Job: Reproduce the lines from the first line up to and including the line containing "will tap(771, 234).", renaming "Viewport" to "Display" throughout and leaving everything else unchanged.

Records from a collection
━━━━━━━━━━
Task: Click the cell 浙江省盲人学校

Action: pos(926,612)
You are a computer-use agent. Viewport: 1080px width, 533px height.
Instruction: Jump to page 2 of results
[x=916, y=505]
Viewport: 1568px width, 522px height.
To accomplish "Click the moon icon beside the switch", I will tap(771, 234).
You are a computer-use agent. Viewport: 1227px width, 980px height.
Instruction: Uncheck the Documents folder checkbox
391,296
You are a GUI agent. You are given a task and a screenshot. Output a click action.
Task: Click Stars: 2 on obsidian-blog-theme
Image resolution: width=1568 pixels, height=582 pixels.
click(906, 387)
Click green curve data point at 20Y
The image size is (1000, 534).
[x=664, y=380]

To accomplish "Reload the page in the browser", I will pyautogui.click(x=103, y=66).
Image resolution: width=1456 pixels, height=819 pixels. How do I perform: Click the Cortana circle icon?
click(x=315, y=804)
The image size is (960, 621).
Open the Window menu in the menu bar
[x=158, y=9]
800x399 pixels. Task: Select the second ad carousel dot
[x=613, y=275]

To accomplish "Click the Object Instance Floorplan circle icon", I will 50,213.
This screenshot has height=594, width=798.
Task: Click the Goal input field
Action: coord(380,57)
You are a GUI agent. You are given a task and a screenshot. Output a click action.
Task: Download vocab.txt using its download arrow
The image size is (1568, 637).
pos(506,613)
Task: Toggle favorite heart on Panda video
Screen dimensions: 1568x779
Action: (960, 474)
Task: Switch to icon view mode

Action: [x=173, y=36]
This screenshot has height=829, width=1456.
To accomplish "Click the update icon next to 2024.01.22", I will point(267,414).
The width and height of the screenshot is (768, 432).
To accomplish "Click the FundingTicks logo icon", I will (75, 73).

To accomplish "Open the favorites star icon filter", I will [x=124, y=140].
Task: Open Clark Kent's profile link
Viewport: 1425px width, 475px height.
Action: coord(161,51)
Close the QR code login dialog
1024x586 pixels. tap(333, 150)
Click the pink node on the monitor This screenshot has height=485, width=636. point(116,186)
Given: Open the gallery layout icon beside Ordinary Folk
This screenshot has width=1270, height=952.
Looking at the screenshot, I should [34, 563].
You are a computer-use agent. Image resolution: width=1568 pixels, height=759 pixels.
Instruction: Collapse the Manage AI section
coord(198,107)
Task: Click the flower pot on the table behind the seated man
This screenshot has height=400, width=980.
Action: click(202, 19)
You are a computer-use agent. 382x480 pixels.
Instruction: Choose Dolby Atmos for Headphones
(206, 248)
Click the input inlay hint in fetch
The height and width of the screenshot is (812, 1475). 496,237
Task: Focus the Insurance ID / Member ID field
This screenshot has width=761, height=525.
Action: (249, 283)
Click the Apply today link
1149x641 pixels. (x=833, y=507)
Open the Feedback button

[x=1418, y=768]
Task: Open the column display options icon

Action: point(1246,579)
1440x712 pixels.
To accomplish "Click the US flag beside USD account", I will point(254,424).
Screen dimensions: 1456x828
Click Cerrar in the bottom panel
━━━━━━━━━━
Full response:
Task: Click the cell 浙江省盲人学校

Action: pos(926,612)
You are a computer-use agent. Display: 1080px width, 533px height.
Instruction: Jump to page 2 of results
[x=916, y=505]
Display: 1568px width, 522px height.
To accomplish "Click the moon icon beside the switch", I will tap(771, 234).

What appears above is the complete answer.